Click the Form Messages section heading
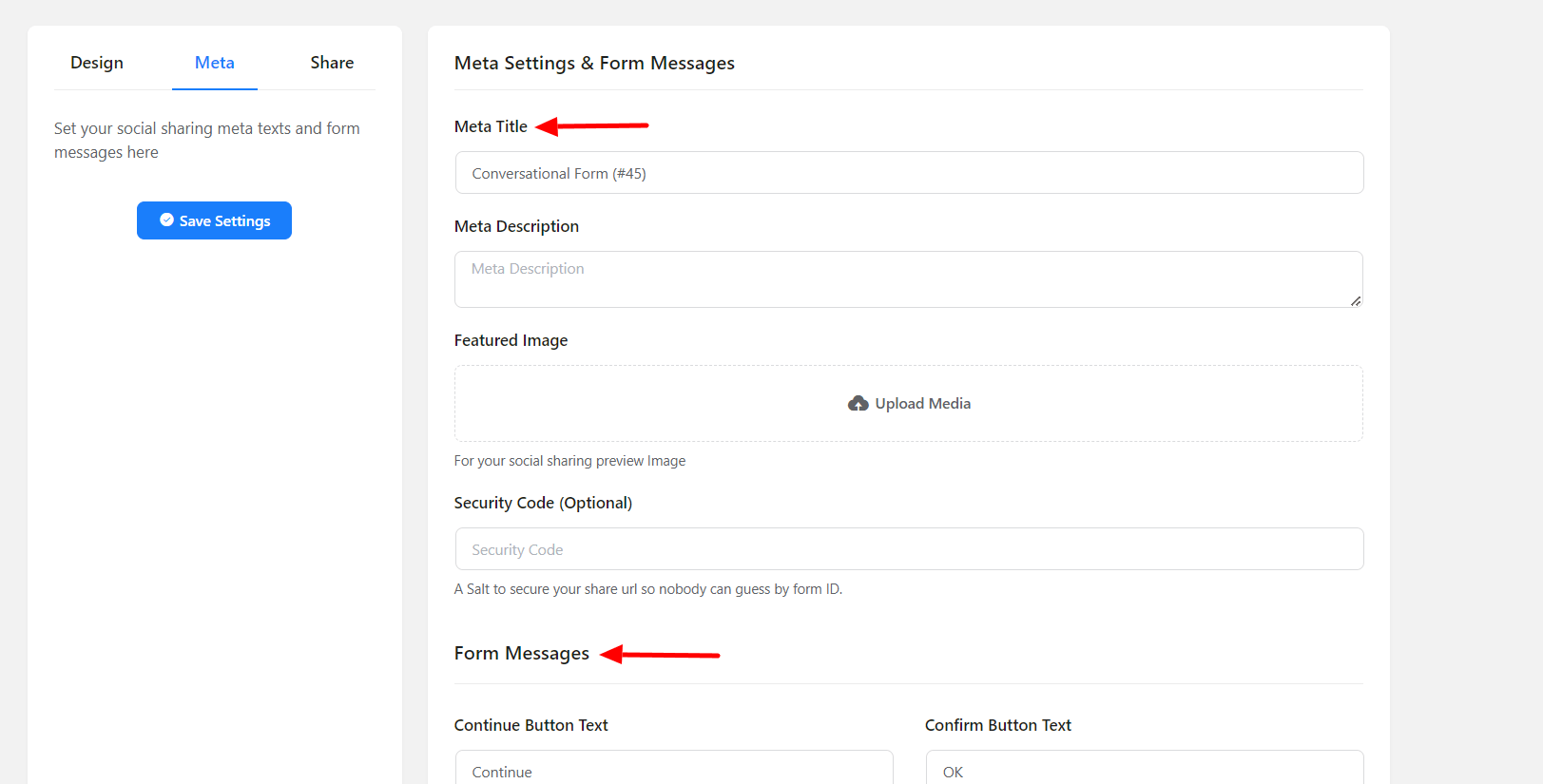This screenshot has width=1543, height=784. (521, 654)
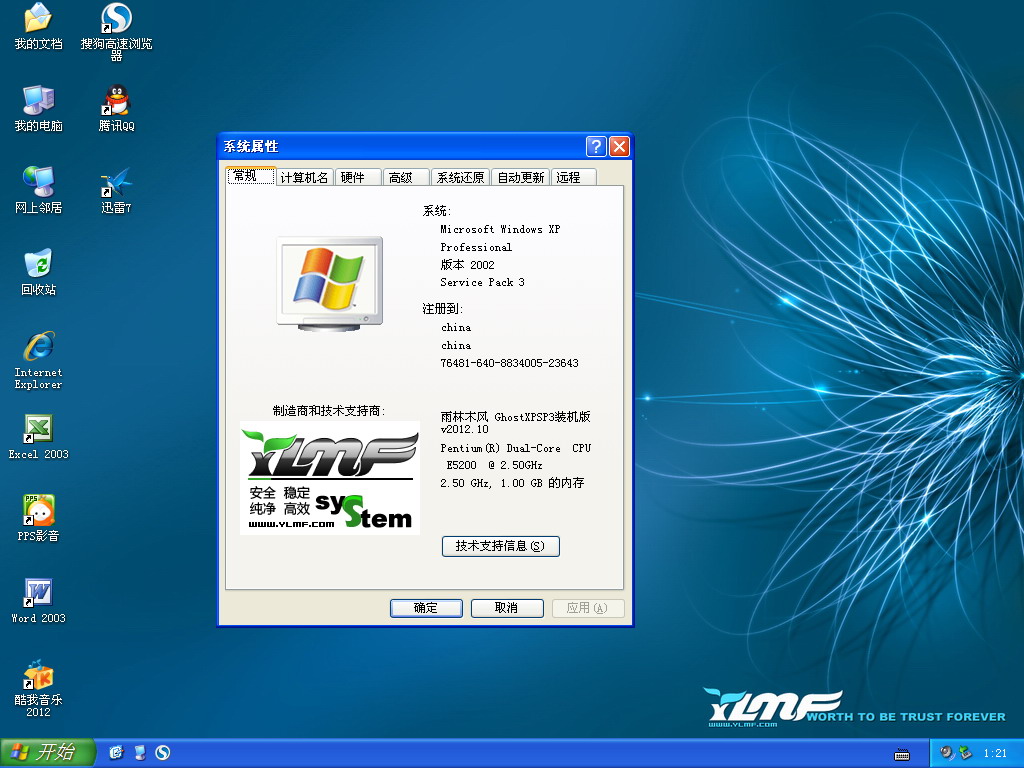Select the 我的电脑 desktop icon
The width and height of the screenshot is (1024, 768).
pyautogui.click(x=38, y=102)

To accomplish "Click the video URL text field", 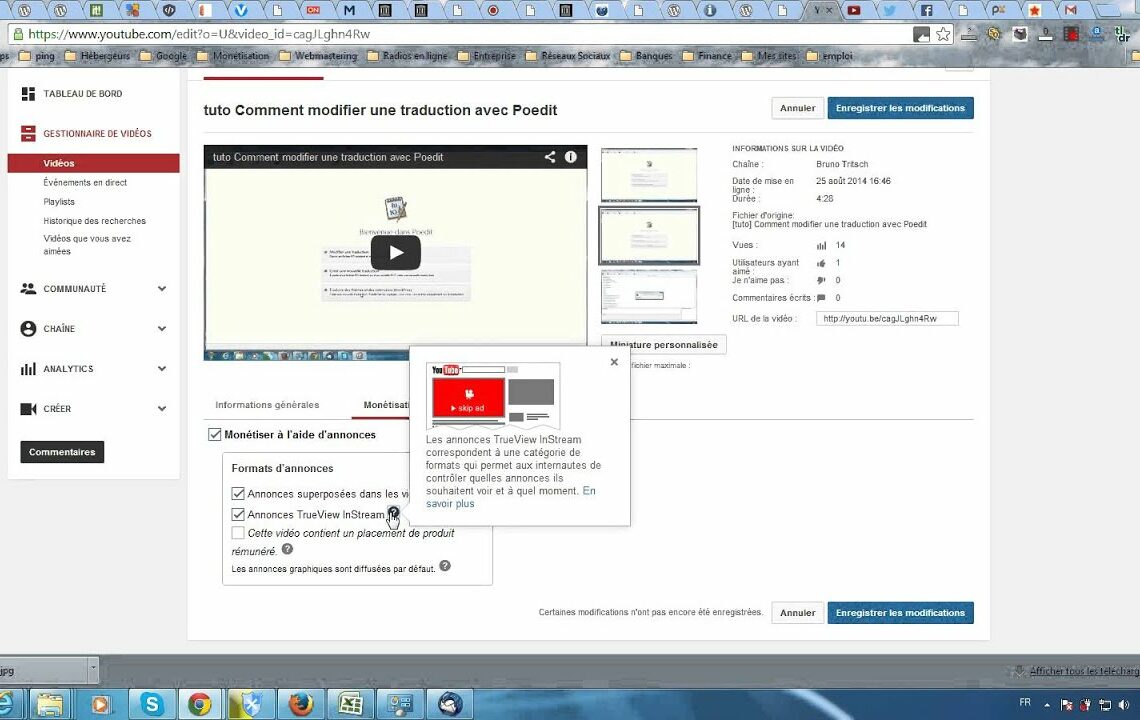I will 887,319.
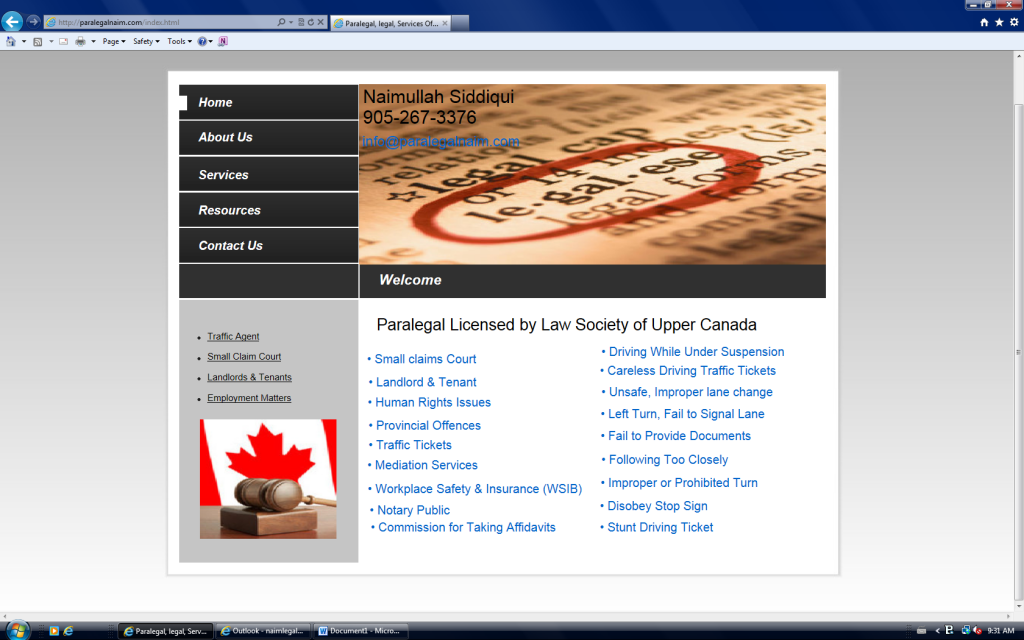This screenshot has width=1024, height=640.
Task: Click the info@paralegalnaim.com email link
Action: (441, 142)
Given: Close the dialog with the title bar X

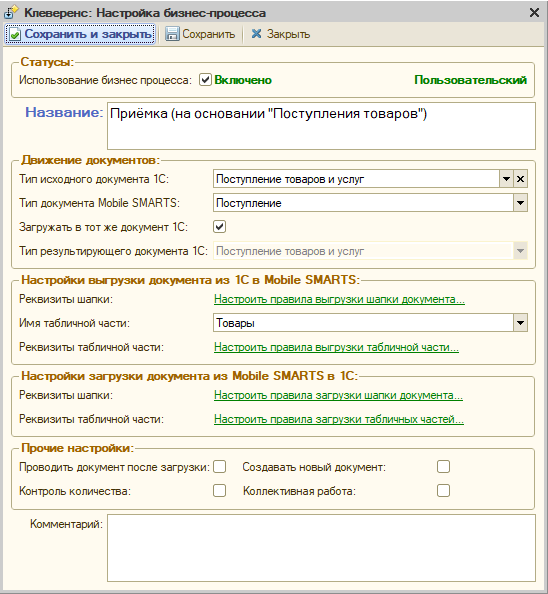Looking at the screenshot, I should [534, 13].
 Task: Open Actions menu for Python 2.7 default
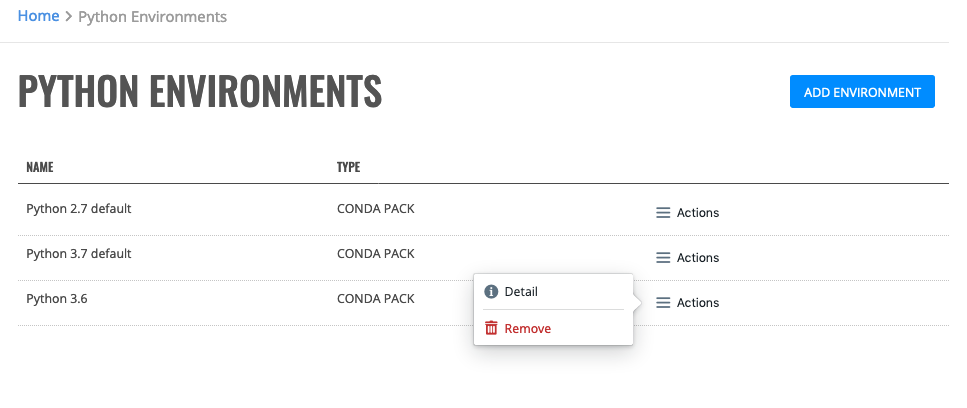tap(687, 213)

————————

About this exercise:
Say again, word for word, every line from the one with "Given: Close the dialog with the title bar X" through the last line of the data above, minus the pictures.

Output:
Given: Close the dialog with the title bar X

Looking at the screenshot, I should [534, 13].
 Task: Open Actions menu for Python 2.7 default
tap(687, 213)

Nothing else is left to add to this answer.